* START Extract provided *
# manning up in sexless marriage.



## brendan (Jun 1, 2011)

advice please: We are 27 and been married only a year. In first yeat of marriage we only had sex once.

after the birth of our dauhgter wife is traumatised by sex/birth after we had a bad birth when we neally lost our daughter.

so in 3 years we have only had sex 3 or 4 times. her libido is goooone.

Im a nice guy and seen the mr nice guy comments and will read the book, i feel sorry for her and more so myself. We are going to counsilling once every 2 weeks but not much has been mentioned about sex until next week the counsellor says. I feel my wife is just not trying in anyway shape or form, not even handjob or nothing. We still get along but no sex.

NO can people list some ways i should try to man up, im 27 fit male and need sex with my wife for happier mariage. thank u


----------



## Trying2figureitout (Feb 3, 2011)

Ditch the counselor...First learn women's needs inside and out on your own.

Now don't reward bad behavior... encourage good behavior.
Create special events and if they don't lead to sex then dis-invite her from those activities and still do them with friends and family members. Be the man who creates fun that she can join in if she plays otherwise she's dis-invited.

She has to play to be part of your world. Be a man. Be someone she respects.
* END Extract provided *
* START Dataset entries *
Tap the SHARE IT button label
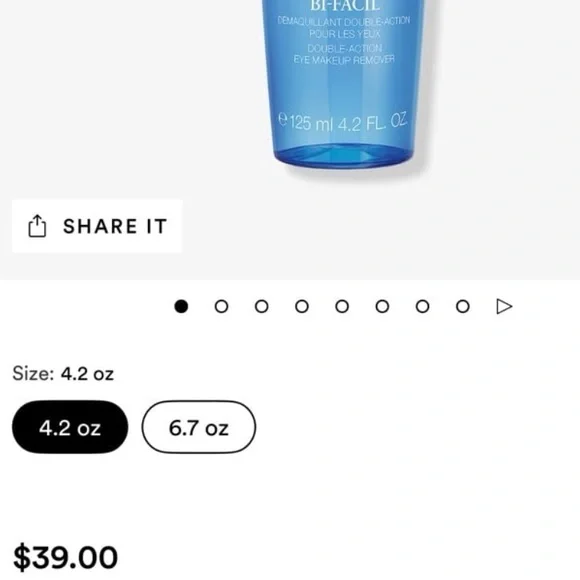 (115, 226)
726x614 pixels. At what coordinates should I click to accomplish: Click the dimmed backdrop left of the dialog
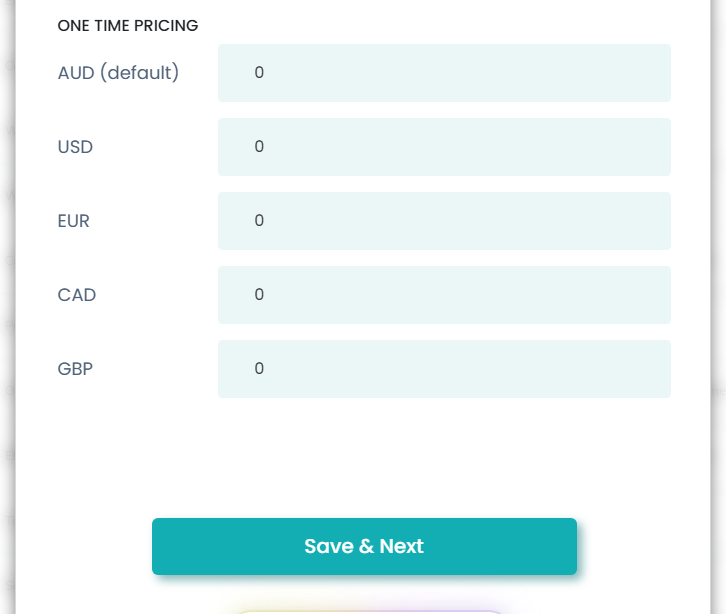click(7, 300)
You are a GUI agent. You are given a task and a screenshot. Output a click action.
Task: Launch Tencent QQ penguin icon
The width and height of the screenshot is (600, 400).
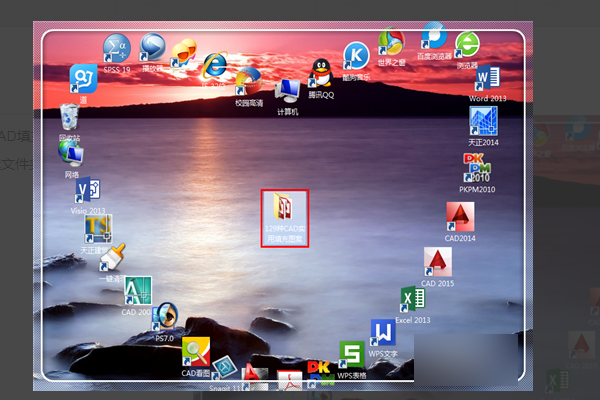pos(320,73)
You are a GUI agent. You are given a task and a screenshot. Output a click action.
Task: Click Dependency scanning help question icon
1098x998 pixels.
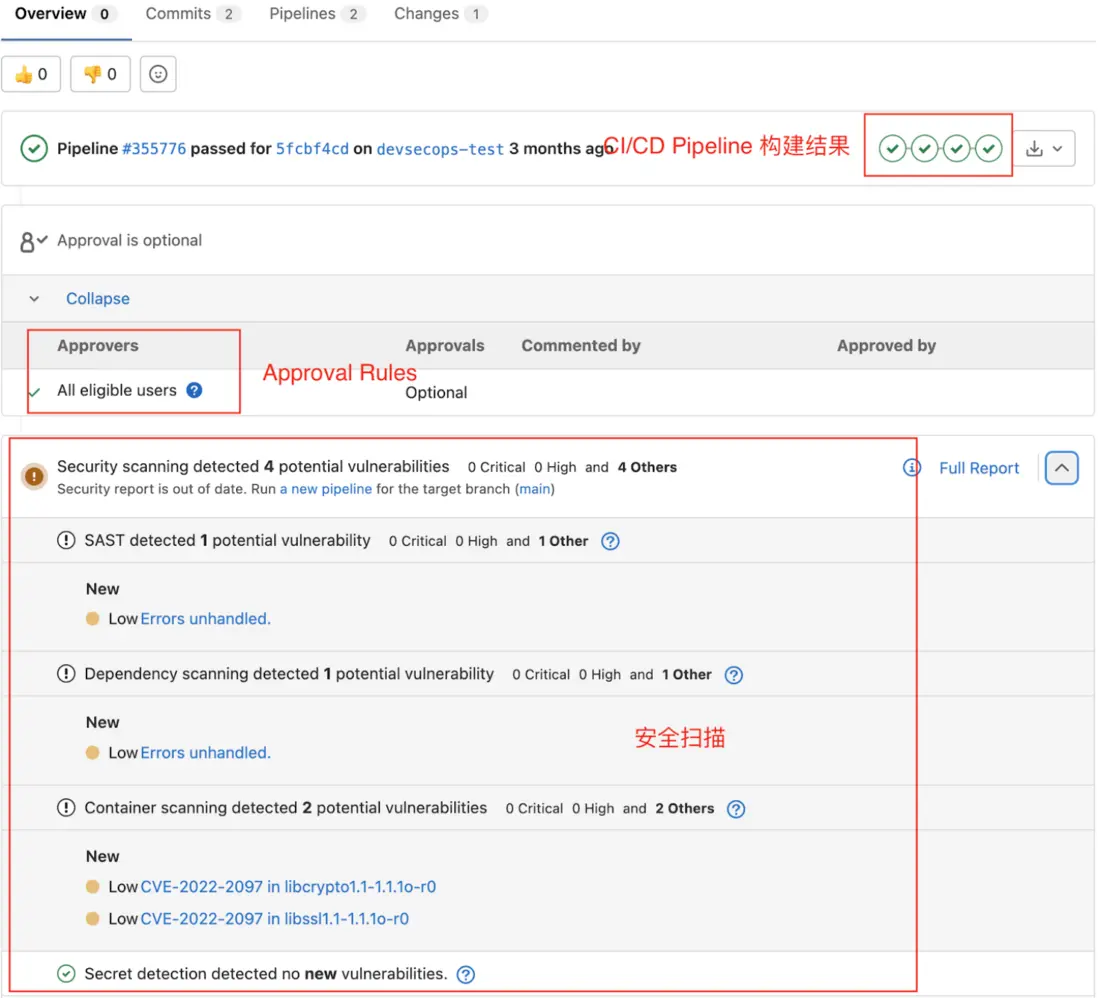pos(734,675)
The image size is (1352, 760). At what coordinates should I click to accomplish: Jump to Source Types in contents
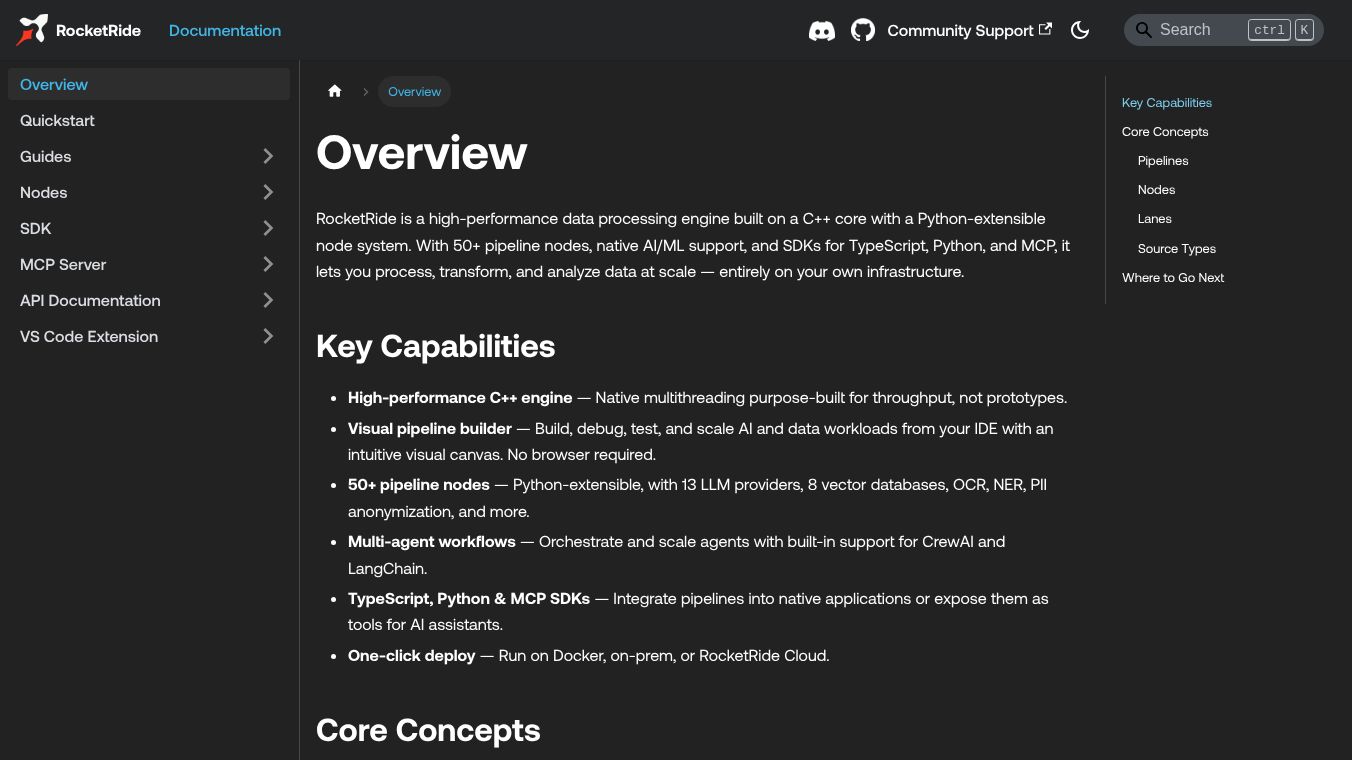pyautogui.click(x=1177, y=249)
* END Dataset entries *
* START Dataset entries *
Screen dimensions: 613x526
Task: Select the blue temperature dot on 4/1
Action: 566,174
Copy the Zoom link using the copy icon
* END Dataset entries *
### Tasks to carry out
1. Summarize the forum thread in two sentences.
2. Transcribe the stretch of the forum thread from "Ditch the counselor...First" through "otherwise she's dis-invited.".
The records are separate material that stands apart from the forum thread.

### Exercise results
1. A 27-year-old man says that since a traumatic birth in which he and his wife nearly lost their daughter, they have had sex only three or four times in three years, and although they attend counseling every two weeks and still get along, he asks for ways to "man up." A reply advises him to ditch the counselor, learn women's needs on his own, encourage good behavior rather than reward bad, and dis-invite his wife from special events that don't lead to sex, so that she must play to be part of his world.

2.
Ditch the counselor...First learn women's needs inside and out on your own.

Now don't reward bad behavior... encourage good behavior.
Create special events and if they don't lead to sex then dis-invite her from those activities and still do them with friends and family members. Be the man who creates fun that she can join in if she plays otherwise she's dis-invited.